Personal information
- Date of birth: 23 May 1993 (age 32)
- Place of birth: Gavardo, Italy
- Height: 1.90 m (6 ft 3 in)
- Position: Goalkeeper

Youth career
- FeralpiSalò
- 2009–2012: AlbinoLeffe

Senior career*
- Years: Team / Apps / (Gls)
- 2012–2015: AlbinoLeffe / 0 / (0)
- 2012–2013: → FeralpiSalò (loan) / 2 / (0)
- 2013: → Fersina Perginese (loan) / 17 / (0)
- 2013–2015: Monza / 11 / (0)
- 2015–2019: Dro Alto Garda / 95 / (0)
- 2019–2023: ASD Rovereto

= Stefano Chimini =

Italian footballer (born 1993)

Stefano Chimini (born 23 May 1993) is an Italian footballer who plays as a goalkeeper.

==Career==
Born in Gavardo, Lombardy, Chimini started his career at FeralpiSalò. In August 2009 he left for AlbinoLeffe in a temporary deal, which the club signed him outright in 2011. On 2 September 2011, Chimini received his only call-up from Italy national under-19 football team. He did not play. In 2012, he returned to FeralpiSalò.
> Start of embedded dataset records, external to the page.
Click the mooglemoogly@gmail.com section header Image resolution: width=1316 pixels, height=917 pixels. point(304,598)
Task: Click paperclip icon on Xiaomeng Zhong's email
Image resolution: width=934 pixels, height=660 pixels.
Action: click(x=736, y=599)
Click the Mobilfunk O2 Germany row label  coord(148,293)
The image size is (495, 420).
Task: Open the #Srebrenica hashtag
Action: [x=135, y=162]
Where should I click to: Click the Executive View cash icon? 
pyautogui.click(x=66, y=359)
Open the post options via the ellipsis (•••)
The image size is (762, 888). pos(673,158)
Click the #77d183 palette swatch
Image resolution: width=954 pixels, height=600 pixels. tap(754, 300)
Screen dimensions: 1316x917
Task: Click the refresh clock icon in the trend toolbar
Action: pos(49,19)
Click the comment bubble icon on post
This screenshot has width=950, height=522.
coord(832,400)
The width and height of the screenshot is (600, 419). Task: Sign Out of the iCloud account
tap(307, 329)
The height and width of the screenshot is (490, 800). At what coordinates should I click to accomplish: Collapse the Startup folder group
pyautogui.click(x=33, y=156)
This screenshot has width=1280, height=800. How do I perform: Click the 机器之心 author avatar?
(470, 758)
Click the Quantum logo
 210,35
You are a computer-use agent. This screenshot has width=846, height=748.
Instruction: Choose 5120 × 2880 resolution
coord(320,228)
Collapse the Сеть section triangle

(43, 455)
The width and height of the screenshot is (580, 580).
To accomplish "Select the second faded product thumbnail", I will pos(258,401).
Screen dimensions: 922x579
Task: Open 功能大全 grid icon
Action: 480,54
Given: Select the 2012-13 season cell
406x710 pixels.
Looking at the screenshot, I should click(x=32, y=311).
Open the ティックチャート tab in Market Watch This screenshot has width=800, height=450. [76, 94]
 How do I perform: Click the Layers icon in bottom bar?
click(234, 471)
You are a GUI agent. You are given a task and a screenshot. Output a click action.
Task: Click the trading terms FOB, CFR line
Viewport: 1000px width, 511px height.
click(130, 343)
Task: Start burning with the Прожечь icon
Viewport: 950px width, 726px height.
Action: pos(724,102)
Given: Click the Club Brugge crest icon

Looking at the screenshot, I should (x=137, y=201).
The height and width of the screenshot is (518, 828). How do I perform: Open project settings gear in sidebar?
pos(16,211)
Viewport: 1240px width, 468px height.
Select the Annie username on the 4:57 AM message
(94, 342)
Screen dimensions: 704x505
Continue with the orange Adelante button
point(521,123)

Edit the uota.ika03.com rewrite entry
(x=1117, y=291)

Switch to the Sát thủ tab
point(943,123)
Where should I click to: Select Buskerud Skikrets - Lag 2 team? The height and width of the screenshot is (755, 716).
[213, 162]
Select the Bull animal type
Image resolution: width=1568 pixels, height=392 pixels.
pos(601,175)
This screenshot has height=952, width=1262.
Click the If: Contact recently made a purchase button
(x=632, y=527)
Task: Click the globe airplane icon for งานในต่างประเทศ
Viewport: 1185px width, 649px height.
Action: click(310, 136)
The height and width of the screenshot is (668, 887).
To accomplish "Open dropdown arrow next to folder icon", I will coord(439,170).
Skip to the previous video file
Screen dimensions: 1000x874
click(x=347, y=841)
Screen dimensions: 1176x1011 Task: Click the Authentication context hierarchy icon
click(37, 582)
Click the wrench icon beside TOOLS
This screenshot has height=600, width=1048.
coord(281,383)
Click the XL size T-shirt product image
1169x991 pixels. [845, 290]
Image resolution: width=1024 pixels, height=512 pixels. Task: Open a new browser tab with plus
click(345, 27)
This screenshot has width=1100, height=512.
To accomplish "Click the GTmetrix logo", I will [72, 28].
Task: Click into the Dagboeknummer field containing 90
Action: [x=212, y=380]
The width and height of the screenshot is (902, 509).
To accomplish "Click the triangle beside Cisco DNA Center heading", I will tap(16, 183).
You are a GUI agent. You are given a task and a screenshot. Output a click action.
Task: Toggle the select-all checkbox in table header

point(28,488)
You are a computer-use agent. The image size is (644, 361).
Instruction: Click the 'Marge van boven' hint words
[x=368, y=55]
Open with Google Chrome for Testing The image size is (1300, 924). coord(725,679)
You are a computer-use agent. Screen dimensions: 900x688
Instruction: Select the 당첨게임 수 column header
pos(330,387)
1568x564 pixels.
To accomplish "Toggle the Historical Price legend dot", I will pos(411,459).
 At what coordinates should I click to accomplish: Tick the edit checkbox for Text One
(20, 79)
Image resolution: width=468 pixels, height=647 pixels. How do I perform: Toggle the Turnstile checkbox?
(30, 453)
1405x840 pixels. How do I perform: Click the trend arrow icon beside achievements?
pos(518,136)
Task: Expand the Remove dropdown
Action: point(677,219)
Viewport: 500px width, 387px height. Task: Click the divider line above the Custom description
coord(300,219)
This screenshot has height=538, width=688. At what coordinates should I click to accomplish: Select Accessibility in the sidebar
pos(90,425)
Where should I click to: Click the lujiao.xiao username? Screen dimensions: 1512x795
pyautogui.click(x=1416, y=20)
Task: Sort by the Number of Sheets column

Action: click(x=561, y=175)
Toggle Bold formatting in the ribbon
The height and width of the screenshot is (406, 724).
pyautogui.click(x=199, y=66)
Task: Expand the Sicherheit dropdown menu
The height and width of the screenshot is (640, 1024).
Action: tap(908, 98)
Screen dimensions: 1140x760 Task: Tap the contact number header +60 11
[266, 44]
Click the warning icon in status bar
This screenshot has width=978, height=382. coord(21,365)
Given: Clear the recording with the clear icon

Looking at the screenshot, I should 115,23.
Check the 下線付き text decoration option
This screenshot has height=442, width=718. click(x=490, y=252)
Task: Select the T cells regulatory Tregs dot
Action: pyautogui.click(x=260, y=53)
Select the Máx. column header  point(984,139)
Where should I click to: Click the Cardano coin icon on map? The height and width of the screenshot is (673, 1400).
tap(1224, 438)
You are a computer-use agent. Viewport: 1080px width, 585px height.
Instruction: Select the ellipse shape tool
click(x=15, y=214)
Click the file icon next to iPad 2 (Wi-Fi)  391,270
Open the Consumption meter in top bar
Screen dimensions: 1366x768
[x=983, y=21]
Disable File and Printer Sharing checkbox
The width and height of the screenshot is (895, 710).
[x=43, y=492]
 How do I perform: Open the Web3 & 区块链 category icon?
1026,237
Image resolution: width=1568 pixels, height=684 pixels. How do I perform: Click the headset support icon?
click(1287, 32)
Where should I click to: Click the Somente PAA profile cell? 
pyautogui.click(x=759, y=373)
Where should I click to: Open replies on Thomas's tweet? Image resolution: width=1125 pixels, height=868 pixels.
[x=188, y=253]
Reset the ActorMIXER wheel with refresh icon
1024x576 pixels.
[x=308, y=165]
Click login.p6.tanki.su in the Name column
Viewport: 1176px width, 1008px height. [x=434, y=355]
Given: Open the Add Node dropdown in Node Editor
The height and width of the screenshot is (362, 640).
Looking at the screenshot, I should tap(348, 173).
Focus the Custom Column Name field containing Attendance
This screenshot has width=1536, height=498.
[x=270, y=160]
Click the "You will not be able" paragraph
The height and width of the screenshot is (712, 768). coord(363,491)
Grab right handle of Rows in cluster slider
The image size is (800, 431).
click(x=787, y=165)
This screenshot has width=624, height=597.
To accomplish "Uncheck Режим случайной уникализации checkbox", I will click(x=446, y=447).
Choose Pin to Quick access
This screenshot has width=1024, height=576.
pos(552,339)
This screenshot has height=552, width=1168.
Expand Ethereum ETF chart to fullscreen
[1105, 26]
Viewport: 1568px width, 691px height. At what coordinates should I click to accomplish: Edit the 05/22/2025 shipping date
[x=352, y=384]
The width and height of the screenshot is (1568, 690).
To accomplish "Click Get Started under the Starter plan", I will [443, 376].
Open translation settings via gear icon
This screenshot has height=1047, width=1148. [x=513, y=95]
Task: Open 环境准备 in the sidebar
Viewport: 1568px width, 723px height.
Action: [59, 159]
On 8 January 2013, Chimini was swapped with Paolo Branduani, but Chimini was immediately left for Serie D club Fersina Perginese in a temporary deal.

On 6 August 2013 he was signed by Monza in a co-ownership deal. On 20 June 2014, the co-ownership was renewed. On 26 June 2015 AlbinoLeffe reacquired Chimini.